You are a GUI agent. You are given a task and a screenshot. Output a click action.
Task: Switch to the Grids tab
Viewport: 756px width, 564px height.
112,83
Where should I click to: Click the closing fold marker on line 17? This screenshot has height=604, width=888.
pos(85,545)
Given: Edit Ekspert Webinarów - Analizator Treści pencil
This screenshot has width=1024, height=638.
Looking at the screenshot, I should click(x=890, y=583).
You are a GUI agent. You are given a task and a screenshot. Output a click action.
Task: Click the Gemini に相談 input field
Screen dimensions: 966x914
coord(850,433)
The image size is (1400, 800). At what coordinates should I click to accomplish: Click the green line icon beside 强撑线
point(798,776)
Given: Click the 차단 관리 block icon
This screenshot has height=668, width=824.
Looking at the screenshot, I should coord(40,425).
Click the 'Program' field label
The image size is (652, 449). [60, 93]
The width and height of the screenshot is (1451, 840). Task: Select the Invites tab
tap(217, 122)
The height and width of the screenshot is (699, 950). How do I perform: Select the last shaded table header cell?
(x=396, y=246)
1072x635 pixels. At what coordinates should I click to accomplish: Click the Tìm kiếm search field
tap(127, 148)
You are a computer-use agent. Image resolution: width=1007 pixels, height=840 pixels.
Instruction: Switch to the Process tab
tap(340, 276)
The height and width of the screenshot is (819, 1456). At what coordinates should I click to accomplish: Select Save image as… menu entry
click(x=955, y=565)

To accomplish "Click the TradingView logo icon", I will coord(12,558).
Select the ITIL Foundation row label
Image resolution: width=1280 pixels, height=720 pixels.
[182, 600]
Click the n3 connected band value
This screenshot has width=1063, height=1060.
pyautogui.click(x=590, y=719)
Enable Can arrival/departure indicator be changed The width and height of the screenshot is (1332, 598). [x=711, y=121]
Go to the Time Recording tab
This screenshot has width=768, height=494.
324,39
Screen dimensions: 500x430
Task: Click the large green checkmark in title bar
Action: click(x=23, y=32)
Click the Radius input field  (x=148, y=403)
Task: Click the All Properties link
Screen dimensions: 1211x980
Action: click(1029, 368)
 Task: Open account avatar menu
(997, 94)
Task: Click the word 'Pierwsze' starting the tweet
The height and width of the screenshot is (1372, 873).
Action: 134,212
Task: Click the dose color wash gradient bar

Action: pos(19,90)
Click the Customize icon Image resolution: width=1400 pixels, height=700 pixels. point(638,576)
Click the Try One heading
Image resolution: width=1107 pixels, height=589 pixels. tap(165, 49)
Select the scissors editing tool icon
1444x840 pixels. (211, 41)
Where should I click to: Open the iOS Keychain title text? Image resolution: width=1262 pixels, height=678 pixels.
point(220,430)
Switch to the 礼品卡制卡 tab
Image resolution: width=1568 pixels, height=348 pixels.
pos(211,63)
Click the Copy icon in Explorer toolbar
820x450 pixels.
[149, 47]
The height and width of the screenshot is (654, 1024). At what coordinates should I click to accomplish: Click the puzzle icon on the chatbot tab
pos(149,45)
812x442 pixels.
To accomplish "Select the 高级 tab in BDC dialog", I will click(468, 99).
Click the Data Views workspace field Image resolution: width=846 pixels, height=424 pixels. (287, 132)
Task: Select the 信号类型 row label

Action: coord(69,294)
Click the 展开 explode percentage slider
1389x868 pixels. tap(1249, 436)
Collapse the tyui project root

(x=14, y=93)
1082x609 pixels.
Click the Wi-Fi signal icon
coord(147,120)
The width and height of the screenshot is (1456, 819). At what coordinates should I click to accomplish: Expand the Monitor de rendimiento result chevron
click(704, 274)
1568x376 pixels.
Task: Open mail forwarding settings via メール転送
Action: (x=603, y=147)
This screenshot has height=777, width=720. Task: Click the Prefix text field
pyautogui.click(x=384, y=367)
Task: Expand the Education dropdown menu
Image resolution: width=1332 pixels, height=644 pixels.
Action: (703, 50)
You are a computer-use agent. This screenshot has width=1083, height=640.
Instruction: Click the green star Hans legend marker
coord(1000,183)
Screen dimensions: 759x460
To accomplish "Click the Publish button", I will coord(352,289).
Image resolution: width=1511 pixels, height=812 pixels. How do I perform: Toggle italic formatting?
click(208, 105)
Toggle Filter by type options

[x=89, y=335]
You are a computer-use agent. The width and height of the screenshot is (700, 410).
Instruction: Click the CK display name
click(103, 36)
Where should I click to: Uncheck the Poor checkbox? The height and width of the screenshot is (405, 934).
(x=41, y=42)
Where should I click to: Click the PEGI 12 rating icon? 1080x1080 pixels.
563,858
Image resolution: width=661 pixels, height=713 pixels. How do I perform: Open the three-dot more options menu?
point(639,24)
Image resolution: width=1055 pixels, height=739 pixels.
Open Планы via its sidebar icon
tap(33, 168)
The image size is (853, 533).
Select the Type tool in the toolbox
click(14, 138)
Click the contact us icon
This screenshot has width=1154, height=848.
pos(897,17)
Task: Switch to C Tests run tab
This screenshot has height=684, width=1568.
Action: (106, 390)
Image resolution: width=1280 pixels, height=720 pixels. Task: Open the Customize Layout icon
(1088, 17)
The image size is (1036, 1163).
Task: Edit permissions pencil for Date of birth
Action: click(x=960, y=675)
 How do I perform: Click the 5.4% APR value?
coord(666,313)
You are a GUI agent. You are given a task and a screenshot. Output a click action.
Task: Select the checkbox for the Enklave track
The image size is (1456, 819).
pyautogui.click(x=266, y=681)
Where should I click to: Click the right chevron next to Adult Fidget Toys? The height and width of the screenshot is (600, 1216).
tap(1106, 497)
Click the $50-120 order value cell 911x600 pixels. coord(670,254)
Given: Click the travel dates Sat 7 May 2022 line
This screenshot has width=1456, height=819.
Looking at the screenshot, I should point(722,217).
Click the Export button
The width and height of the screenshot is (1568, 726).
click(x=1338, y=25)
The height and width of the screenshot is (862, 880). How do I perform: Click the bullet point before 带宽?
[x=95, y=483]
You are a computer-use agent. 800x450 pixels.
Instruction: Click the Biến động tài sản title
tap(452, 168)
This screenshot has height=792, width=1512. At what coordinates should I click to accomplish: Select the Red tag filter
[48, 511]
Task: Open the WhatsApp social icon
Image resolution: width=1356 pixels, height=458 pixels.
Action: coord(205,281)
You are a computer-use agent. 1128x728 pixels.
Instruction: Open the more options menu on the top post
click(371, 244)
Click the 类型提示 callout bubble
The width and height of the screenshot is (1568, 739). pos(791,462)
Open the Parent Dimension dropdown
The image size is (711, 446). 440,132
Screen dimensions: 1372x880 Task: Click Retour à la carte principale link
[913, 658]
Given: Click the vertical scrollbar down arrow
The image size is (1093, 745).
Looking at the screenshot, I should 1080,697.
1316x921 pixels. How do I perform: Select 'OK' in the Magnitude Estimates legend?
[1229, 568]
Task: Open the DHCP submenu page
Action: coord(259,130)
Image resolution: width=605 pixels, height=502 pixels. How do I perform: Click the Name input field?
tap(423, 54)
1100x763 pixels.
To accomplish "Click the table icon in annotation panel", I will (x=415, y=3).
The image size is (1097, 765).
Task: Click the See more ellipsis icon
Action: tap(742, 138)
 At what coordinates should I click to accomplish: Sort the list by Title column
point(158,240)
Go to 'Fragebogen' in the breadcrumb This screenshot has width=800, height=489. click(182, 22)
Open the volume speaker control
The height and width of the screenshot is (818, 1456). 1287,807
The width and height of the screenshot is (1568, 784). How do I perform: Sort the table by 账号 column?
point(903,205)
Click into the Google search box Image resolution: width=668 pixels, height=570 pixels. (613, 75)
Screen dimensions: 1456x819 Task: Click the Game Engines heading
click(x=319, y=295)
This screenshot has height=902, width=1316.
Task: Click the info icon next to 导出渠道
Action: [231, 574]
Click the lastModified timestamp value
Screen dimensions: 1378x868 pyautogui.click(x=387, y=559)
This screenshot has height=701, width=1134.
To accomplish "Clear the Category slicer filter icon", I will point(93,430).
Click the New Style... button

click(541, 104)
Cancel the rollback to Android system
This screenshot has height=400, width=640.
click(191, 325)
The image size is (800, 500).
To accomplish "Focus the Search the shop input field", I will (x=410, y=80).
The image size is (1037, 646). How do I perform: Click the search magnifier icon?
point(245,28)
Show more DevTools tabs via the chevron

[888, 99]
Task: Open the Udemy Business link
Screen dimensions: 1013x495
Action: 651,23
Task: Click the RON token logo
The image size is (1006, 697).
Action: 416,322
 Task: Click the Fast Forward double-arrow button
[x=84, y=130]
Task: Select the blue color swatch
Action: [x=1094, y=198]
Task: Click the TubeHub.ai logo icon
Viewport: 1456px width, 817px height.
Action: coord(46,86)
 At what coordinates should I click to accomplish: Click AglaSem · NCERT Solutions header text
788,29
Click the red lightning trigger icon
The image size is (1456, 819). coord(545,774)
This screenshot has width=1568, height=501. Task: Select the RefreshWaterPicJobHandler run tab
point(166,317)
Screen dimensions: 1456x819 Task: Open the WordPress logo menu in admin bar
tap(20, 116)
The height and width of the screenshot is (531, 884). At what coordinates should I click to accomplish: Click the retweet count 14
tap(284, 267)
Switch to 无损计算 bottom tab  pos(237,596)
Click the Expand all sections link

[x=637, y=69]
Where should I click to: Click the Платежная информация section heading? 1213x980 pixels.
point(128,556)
== == ==
- **What this task involves**:
Reproduce the lines verbatim, covering the stretch from the line containing "The height and width of the screenshot is (819, 1456)." through the line containing "pyautogui.click(x=590, y=719)", with both ends included.

- **Response**:
The height and width of the screenshot is (819, 1456). At what coordinates should I click to accomplish: Select Save image as… menu entry
click(x=955, y=565)

To accomplish "Click the TradingView logo icon", I will coord(12,558).
Select the ITIL Foundation row label
Image resolution: width=1280 pixels, height=720 pixels.
[182, 600]
Click the n3 connected band value
This screenshot has width=1063, height=1060.
pyautogui.click(x=590, y=719)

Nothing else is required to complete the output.